TASK REQUIREMENTS: Across the entries below, work out how many lines contain "Given". Please give the number only.

EXERCISE INPUTS:
# # # # # # #
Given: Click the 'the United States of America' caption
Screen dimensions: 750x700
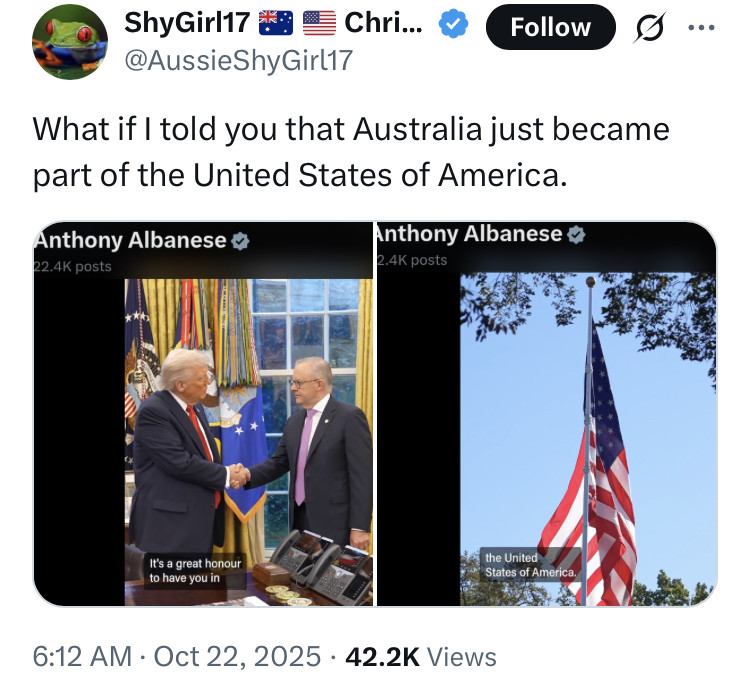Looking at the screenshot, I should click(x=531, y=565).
# # # # # # #
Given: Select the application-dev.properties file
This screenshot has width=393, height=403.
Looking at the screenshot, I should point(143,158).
# # # # # # #
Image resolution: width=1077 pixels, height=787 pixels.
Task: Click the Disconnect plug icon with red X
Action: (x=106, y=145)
# # # # # # #
PROBLEM SOLUTION: 2